#### Assignment
Only lines with the string "will" should be returned from the data below.

#### Records for the exercise
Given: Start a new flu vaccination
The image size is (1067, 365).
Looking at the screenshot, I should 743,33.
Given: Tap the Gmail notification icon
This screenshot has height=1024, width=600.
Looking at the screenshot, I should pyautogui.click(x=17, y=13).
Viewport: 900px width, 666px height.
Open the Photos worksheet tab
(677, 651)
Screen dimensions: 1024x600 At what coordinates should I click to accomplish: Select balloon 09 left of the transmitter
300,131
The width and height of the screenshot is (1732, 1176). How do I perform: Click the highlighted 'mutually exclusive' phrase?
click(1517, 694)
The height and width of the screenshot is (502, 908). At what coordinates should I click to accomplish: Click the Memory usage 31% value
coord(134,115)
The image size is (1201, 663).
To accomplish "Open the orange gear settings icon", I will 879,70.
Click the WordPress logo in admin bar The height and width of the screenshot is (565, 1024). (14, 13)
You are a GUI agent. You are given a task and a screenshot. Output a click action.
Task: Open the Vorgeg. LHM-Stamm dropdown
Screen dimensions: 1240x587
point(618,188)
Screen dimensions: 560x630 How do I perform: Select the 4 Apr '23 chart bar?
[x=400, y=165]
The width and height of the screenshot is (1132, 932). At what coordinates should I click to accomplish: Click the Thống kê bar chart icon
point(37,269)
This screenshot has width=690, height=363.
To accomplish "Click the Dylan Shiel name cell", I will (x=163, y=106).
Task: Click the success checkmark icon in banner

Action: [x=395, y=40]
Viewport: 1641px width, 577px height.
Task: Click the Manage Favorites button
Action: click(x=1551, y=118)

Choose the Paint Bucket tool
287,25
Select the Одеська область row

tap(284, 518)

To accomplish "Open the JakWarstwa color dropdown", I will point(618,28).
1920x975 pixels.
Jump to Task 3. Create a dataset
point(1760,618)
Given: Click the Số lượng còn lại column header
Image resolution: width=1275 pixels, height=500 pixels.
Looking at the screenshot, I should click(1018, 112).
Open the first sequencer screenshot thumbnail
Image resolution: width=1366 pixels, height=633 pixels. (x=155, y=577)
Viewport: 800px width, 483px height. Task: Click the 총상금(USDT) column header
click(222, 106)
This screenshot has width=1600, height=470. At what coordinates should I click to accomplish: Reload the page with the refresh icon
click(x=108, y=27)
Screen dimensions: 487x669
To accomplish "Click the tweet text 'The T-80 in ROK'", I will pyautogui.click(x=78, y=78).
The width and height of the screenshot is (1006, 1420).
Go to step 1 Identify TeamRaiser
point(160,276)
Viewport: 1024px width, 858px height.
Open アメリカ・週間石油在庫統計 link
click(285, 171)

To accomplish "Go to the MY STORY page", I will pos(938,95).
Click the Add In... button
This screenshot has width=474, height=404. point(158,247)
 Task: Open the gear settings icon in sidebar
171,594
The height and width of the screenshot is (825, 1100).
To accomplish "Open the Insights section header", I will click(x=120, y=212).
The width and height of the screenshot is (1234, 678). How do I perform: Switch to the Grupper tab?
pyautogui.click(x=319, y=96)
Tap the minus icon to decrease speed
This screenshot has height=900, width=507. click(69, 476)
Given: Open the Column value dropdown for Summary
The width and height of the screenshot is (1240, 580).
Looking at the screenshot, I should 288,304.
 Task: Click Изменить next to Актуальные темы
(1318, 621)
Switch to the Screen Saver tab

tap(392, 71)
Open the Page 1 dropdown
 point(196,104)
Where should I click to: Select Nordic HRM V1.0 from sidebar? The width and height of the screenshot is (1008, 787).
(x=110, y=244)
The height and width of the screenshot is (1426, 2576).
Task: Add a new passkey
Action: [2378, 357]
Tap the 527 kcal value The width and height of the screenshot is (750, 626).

#### Reply to the exercise
To accomplish "Open the orange gear settings icon", I will 879,70.
To accomplish "Click the Dylan Shiel name cell", I will (x=163, y=106).
To accomplish "Open the JakWarstwa color dropdown", I will point(618,28).
To accomplish "Click the tweet text 'The T-80 in ROK'", I will pyautogui.click(x=78, y=78).
To accomplish "Go to the MY STORY page", I will pos(938,95).
To accomplish "Open the Insights section header", I will click(x=120, y=212).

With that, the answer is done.